_What you are asked to do_
What do the entries below say? Restate them word for word.

--- START ---

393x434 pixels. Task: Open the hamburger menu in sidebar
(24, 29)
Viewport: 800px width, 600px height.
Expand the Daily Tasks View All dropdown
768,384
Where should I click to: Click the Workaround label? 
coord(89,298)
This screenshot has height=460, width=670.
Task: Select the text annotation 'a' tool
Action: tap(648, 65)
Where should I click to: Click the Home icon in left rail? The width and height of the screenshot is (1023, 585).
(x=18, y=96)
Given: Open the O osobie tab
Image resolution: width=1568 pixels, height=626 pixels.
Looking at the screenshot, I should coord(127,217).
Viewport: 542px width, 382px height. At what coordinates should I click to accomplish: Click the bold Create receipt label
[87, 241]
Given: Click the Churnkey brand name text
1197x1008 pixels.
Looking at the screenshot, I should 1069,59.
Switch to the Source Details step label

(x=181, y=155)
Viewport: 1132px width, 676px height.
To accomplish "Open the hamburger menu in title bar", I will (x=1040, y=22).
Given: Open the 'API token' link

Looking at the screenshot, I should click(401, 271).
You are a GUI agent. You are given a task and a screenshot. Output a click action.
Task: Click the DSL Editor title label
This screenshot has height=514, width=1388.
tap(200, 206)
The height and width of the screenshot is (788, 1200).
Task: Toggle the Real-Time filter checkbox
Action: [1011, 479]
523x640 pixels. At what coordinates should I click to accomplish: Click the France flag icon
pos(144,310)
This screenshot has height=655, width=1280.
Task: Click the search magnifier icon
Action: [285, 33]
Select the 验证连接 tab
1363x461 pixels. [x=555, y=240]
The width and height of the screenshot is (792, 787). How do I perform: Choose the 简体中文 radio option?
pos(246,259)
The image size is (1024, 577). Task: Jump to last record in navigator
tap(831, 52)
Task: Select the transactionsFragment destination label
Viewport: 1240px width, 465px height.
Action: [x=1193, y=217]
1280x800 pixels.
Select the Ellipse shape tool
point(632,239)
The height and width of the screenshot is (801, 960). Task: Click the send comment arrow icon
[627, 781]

--- END ---

_Answer for the task_
393x434 pixels. Task: Open the hamburger menu in sidebar
(24, 29)
Viewport: 800px width, 600px height.
Expand the Daily Tasks View All dropdown
768,384
Where should I click to: Click the Workaround label? 
coord(89,298)
This screenshot has height=460, width=670.
Task: Select the text annotation 'a' tool
Action: tap(648, 65)
Where should I click to: Click the Home icon in left rail? The width and height of the screenshot is (1023, 585).
(x=18, y=96)
Given: Open the O osobie tab
Image resolution: width=1568 pixels, height=626 pixels.
Looking at the screenshot, I should coord(127,217).
Viewport: 542px width, 382px height. At what coordinates should I click to accomplish: Click the bold Create receipt label
[87, 241]
Given: Click the Churnkey brand name text
1197x1008 pixels.
Looking at the screenshot, I should 1069,59.
Switch to the Source Details step label

(x=181, y=155)
Viewport: 1132px width, 676px height.
To accomplish "Open the hamburger menu in title bar", I will (x=1040, y=22).
Given: Open the 'API token' link

Looking at the screenshot, I should click(401, 271).
You are a GUI agent. You are given a task and a screenshot. Output a click action.
Task: Click the DSL Editor title label
This screenshot has height=514, width=1388.
tap(200, 206)
The height and width of the screenshot is (788, 1200).
Task: Toggle the Real-Time filter checkbox
Action: [1011, 479]
523x640 pixels. At what coordinates should I click to accomplish: Click the France flag icon
pos(144,310)
This screenshot has height=655, width=1280.
Task: Click the search magnifier icon
Action: [285, 33]
Select the 验证连接 tab
1363x461 pixels. [x=555, y=240]
The width and height of the screenshot is (792, 787). How do I perform: Choose the 简体中文 radio option?
pos(246,259)
The image size is (1024, 577). Task: Jump to last record in navigator
tap(831, 52)
Task: Select the transactionsFragment destination label
Viewport: 1240px width, 465px height.
Action: [x=1193, y=217]
1280x800 pixels.
Select the Ellipse shape tool
point(632,239)
The height and width of the screenshot is (801, 960). Task: Click the send comment arrow icon
[627, 781]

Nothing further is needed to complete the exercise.